PROBLEM TO SOLVE
From the first line to the last, copy the listing exactly and omit the pictures.

───── DATA TO PROCESS

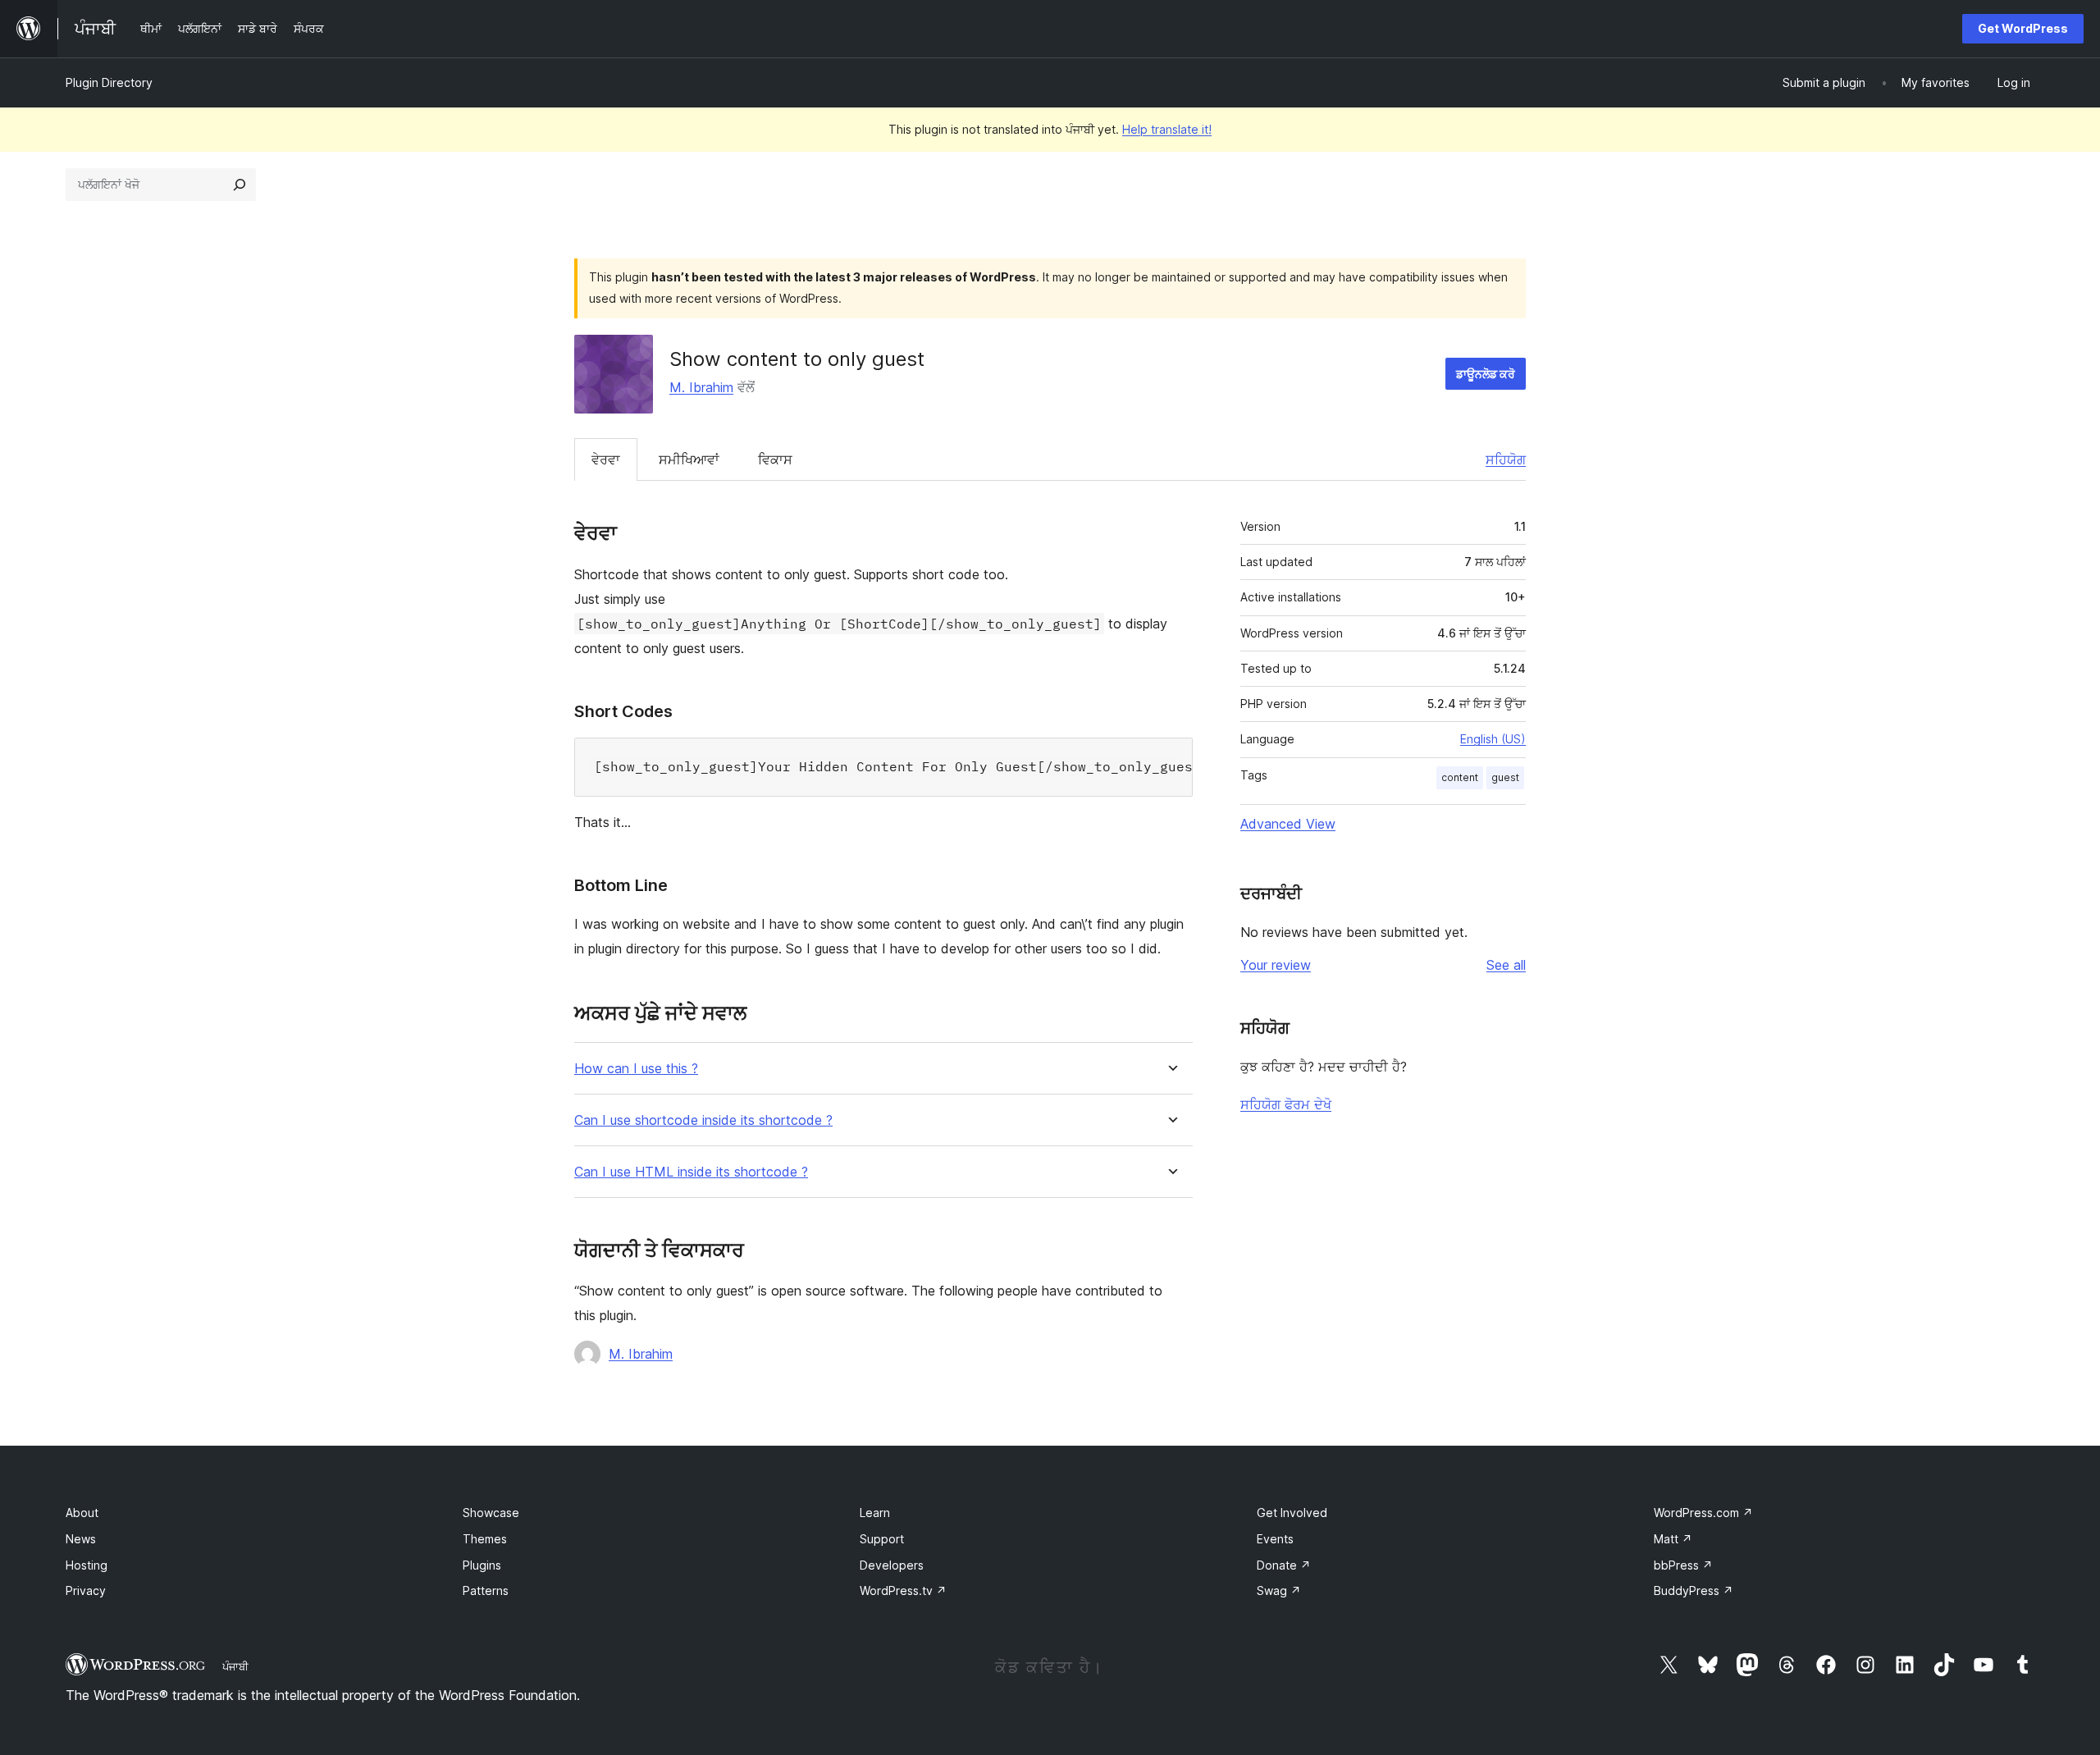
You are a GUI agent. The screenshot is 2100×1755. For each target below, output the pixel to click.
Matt (1673, 1539)
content (1459, 777)
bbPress (1683, 1565)
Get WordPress (2023, 28)
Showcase (491, 1513)
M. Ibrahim (701, 387)
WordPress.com (1703, 1513)
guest (1505, 777)
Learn (875, 1513)
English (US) (1493, 739)
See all (1506, 965)
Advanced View (1287, 824)
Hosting (86, 1565)
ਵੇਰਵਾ (605, 459)
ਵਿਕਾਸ (775, 459)
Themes (485, 1539)
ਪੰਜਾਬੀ (235, 1666)
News (81, 1539)
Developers (892, 1565)
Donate (1284, 1565)
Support (882, 1539)
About (82, 1513)
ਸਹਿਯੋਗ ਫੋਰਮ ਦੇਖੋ (1285, 1104)
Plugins (482, 1565)
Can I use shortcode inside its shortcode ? (703, 1120)
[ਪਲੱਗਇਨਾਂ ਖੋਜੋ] (239, 184)
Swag (1279, 1590)
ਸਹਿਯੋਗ (1506, 459)
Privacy (86, 1590)
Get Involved (1292, 1513)
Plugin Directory (109, 82)
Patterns (486, 1590)
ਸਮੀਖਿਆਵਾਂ (689, 459)
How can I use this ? (636, 1068)
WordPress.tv (903, 1590)
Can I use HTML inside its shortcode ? (691, 1172)
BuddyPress (1693, 1590)
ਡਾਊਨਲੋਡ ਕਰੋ (1485, 374)
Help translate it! (1167, 129)
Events (1275, 1539)
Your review (1275, 965)
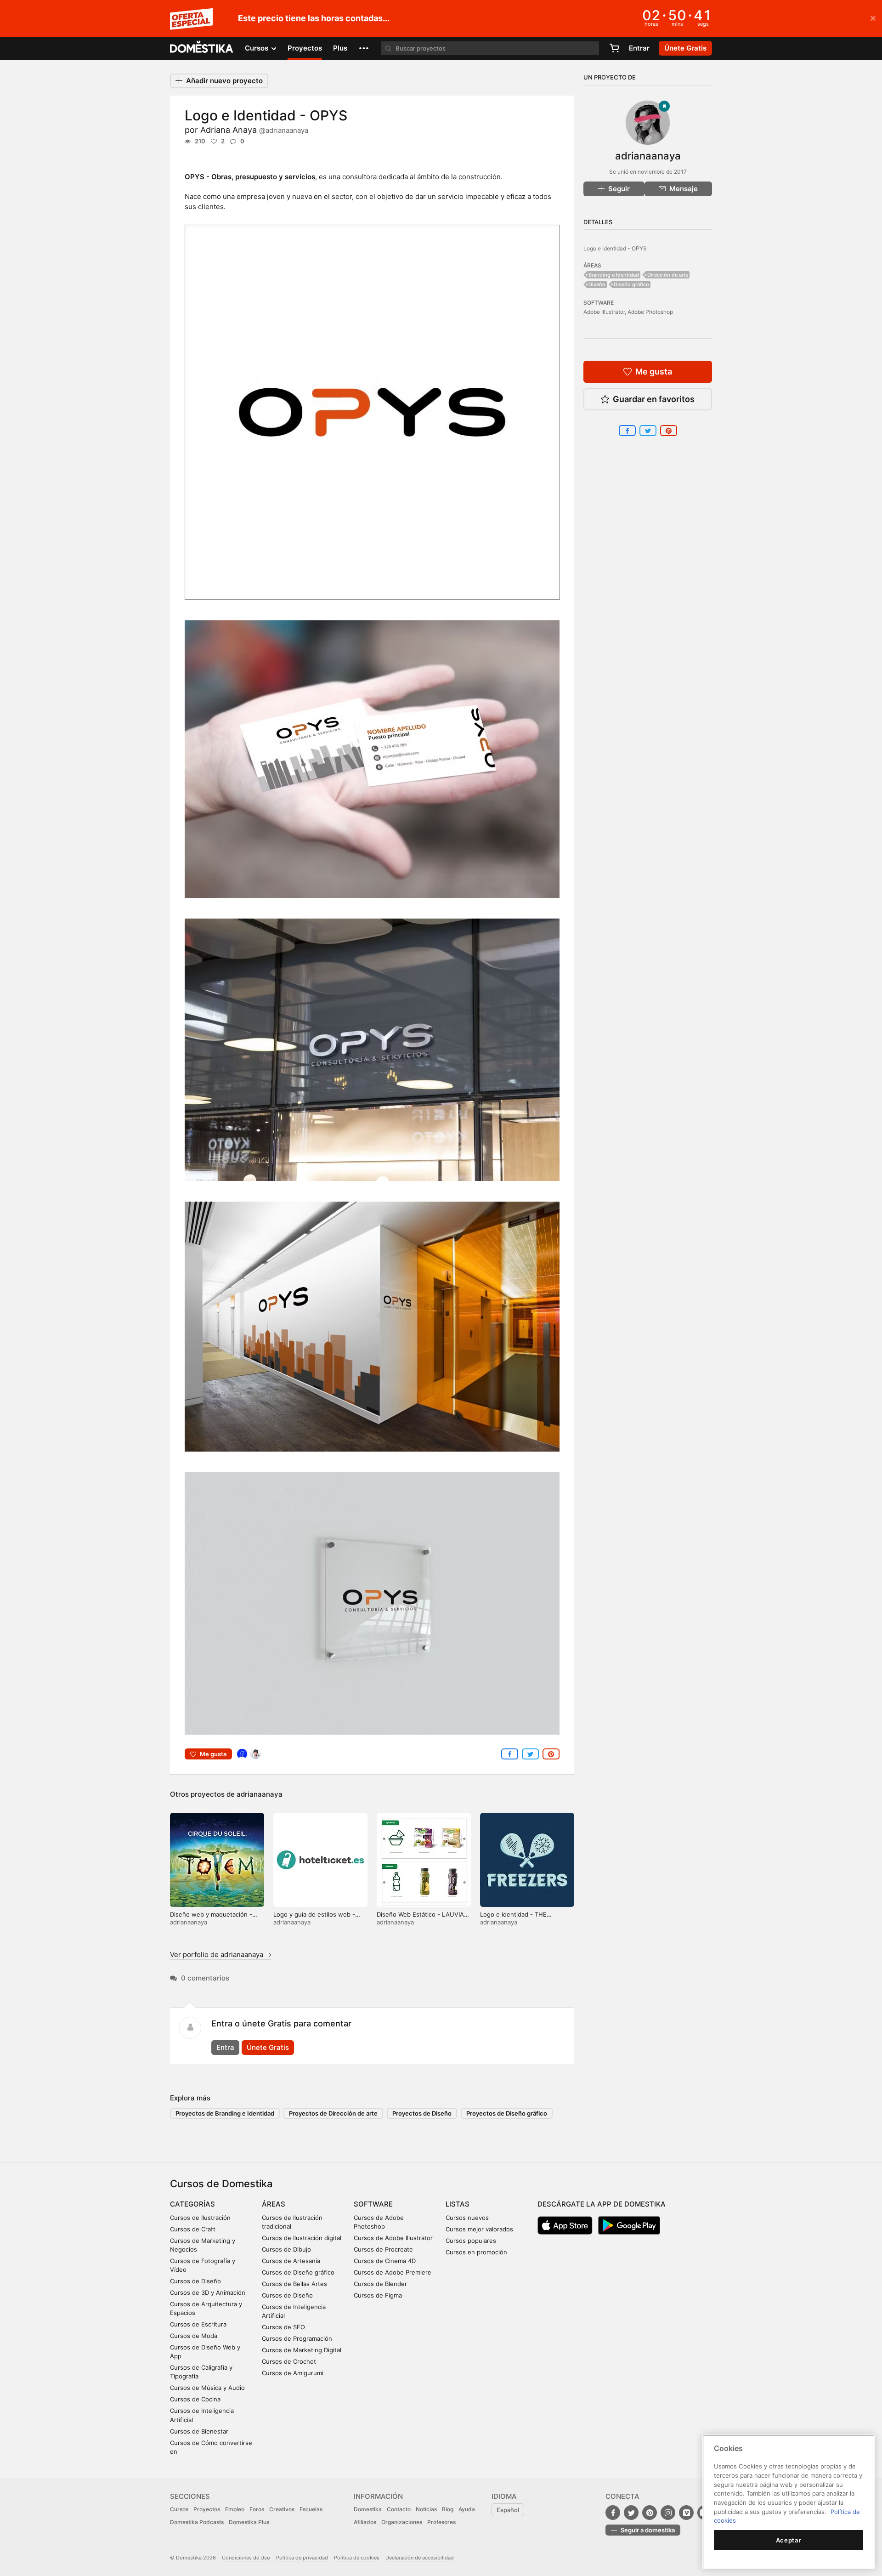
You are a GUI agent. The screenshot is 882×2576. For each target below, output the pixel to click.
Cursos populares (471, 2240)
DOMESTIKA (202, 48)
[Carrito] (614, 48)
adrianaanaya (260, 1794)
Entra (225, 2047)
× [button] (873, 17)
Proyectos (305, 48)
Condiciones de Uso (246, 2557)
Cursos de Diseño (195, 2281)
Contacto (399, 2509)
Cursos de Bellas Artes (294, 2283)
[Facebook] (612, 2512)
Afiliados (365, 2522)
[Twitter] (631, 2512)
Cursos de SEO (283, 2327)
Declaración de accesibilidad (419, 2557)
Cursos (179, 2509)
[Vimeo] (686, 2512)
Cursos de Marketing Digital (301, 2350)
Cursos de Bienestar (199, 2431)
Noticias (426, 2509)
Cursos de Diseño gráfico (298, 2272)
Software (373, 2204)
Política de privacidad (302, 2557)
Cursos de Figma (378, 2295)
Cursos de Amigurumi (292, 2373)
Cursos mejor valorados (479, 2229)
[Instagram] (668, 2512)
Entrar (639, 48)
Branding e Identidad (613, 275)
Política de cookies (356, 2557)
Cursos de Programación (297, 2338)
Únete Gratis (268, 2047)
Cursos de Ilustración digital (301, 2237)
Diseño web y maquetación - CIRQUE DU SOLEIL (211, 1918)
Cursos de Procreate (383, 2249)
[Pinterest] (649, 2512)
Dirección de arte (667, 275)
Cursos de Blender (380, 2283)
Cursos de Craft (192, 2229)
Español (508, 2510)
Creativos (281, 2509)
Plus (340, 48)
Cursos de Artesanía (291, 2260)
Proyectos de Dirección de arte (333, 2113)
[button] (363, 48)
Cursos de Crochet (289, 2361)
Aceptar (789, 2540)
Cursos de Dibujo (286, 2249)
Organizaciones (401, 2522)
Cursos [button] (257, 48)
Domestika (368, 2509)
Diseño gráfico (631, 284)
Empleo (234, 2509)
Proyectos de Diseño (422, 2113)
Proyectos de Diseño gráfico (506, 2113)
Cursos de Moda (193, 2335)
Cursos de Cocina (195, 2399)
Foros (256, 2509)
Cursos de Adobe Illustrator (393, 2237)
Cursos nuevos (467, 2217)
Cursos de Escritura (198, 2324)
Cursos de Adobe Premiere (392, 2272)
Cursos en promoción (476, 2252)
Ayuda (466, 2509)
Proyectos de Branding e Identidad (224, 2113)
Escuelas (311, 2509)
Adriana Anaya (254, 130)
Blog (447, 2509)
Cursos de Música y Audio (207, 2387)
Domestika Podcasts (197, 2522)
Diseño (596, 284)
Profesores (441, 2522)
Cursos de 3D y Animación (207, 2292)
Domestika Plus (249, 2522)
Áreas (273, 2204)
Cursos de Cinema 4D (385, 2260)
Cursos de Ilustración (200, 2217)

──────────

OUTPUT OF THE TASK
You are a GUI agent. The screenshot is 2100×1755. For each target below, output the pixel to click.
Matt (1673, 1539)
content (1459, 777)
bbPress (1683, 1565)
Get WordPress (2023, 28)
Showcase (491, 1513)
M. Ibrahim (701, 387)
WordPress.com (1703, 1513)
guest (1505, 777)
Learn (875, 1513)
English (US) (1493, 739)
See all (1506, 965)
Advanced View (1287, 824)
Hosting (86, 1565)
ਵੇਰਵਾ (605, 459)
ਵਿਕਾਸ (775, 459)
Themes (485, 1539)
ਪੰਜਾਬੀ (235, 1666)
News (81, 1539)
Developers (892, 1565)
Donate (1284, 1565)
Support (882, 1539)
About (82, 1513)
ਸਹਿਯੋਗ ਫੋਰਮ ਦੇਖੋ (1285, 1104)
Plugins (482, 1565)
Can I use shortcode inside its shortcode ? (703, 1120)
[ਪਲੱਗਇਨਾਂ ਖੋਜੋ] (239, 184)
Swag (1279, 1590)
ਸਹਿਯੋਗ (1506, 459)
Privacy (86, 1590)
Get Involved (1292, 1513)
Plugin Directory (109, 82)
Patterns (486, 1590)
ਸਮੀਖਿਆਵਾਂ (689, 459)
How can I use this ? (636, 1068)
WordPress.tv (903, 1590)
Can I use HTML inside its shortcode ? (691, 1172)
BuddyPress (1693, 1590)
ਡਾਊਨਲੋਡ ਕਰੋ (1485, 374)
Help translate it! (1167, 129)
Events (1275, 1539)
Your review (1275, 965)
You are a GUI agent. The screenshot is 882×2576. For each target below, output the pixel to click.
Cursos populares (471, 2240)
DOMESTIKA (202, 48)
[Carrito] (614, 48)
adrianaanaya (260, 1794)
Entra (225, 2047)
× [button] (873, 17)
Proyectos (305, 48)
Condiciones de Uso (246, 2557)
Cursos de Diseño (195, 2281)
Contacto (399, 2509)
Cursos de Bellas Artes (294, 2283)
[Facebook] (612, 2512)
Afiliados (365, 2522)
[Twitter] (631, 2512)
Cursos de SEO (283, 2327)
Declaración de accesibilidad (419, 2557)
Cursos (179, 2509)
[Vimeo] (686, 2512)
Cursos de Marketing Digital (301, 2350)
Cursos de Bienestar (199, 2431)
Noticias (426, 2509)
Cursos de Diseño gráfico (298, 2272)
Software (373, 2204)
Política de privacidad (302, 2557)
Cursos de Figma (378, 2295)
Cursos de Amigurumi (292, 2373)
Cursos mejor valorados (479, 2229)
[Instagram] (668, 2512)
Entrar (639, 48)
Branding e Identidad (613, 275)
Política de cookies (356, 2557)
Cursos de Programación (297, 2338)
Únete Gratis (268, 2047)
Cursos de Ilustración digital (301, 2237)
Diseño web y maquetación - CIRQUE DU SOLEIL (211, 1918)
Cursos de Procreate (383, 2249)
[Pinterest] (649, 2512)
Dirección de arte (667, 275)
Cursos de Blender (380, 2283)
Cursos de Craft (192, 2229)
Español (508, 2510)
Creativos (281, 2509)
Plus (340, 48)
Cursos de Artesanía (291, 2260)
Proyectos de Dirección de arte (333, 2113)
[button] (363, 48)
Cursos de Crochet (289, 2361)
Aceptar (789, 2540)
Cursos de Dibujo (286, 2249)
Organizaciones (401, 2522)
Cursos [button] (257, 48)
Domestika (368, 2509)
Diseño gráfico (631, 284)
Empleo (234, 2509)
Proyectos de Diseño (422, 2113)
Proyectos de Diseño gráfico (506, 2113)
Cursos de Moda (193, 2335)
Cursos de Cocina (195, 2399)
Foros (256, 2509)
Cursos de Adobe Illustrator (393, 2237)
Cursos nuevos (467, 2217)
Cursos de Escritura (198, 2324)
Cursos de Adobe Premiere (392, 2272)
Cursos en promoción (476, 2252)
Ayuda (466, 2509)
Proyectos de Branding e Identidad (224, 2113)
Escuelas (311, 2509)
Adriana Anaya (254, 130)
Blog (447, 2509)
Cursos de Música y Audio (207, 2387)
Domestika Podcasts (197, 2522)
Diseño (596, 284)
Profesores (441, 2522)
Cursos de 3D y Animación (207, 2292)
Domestika Plus (249, 2522)
Áreas (273, 2204)
Cursos de Cinema 4D (385, 2260)
Cursos de Ilustración (200, 2217)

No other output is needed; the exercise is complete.